Collected data:
=======
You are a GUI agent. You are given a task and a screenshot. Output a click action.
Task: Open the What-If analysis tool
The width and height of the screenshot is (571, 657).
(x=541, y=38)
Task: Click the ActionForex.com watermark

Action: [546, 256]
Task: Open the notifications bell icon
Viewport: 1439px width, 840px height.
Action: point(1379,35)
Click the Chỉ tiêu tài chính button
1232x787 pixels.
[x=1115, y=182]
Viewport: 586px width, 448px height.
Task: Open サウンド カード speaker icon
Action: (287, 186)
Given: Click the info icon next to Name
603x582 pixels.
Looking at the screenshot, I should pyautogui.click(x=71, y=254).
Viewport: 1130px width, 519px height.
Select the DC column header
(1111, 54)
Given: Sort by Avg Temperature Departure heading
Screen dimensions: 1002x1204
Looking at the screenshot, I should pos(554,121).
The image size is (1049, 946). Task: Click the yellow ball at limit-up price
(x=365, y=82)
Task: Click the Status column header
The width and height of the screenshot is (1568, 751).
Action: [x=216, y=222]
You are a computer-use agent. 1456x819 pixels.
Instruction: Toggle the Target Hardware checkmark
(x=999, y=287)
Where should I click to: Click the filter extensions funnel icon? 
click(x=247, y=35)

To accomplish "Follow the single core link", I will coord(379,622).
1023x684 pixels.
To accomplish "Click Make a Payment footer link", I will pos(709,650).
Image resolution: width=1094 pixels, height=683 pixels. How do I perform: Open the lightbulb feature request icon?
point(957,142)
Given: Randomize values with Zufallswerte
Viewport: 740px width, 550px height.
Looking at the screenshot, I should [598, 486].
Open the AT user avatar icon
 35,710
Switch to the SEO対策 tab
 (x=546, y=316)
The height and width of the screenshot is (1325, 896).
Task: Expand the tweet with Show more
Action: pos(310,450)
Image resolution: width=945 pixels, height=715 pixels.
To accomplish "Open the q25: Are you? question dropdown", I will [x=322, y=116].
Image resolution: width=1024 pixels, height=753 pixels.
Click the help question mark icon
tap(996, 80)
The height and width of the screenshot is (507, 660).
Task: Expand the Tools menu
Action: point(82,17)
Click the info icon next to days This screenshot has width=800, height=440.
=======
#### SHORT PROBLEM:
Reproduce the material verbatim from its first line up to and including the line containing "Action: (287, 186)".

#### REPLY TO THE TASK:
You are a GUI agent. You are given a task and a screenshot. Output a click action.
Task: Open the What-If analysis tool
The width and height of the screenshot is (571, 657).
(x=541, y=38)
Task: Click the ActionForex.com watermark

Action: [546, 256]
Task: Open the notifications bell icon
Viewport: 1439px width, 840px height.
Action: point(1379,35)
Click the Chỉ tiêu tài chính button
1232x787 pixels.
[x=1115, y=182]
Viewport: 586px width, 448px height.
Task: Open サウンド カード speaker icon
Action: (287, 186)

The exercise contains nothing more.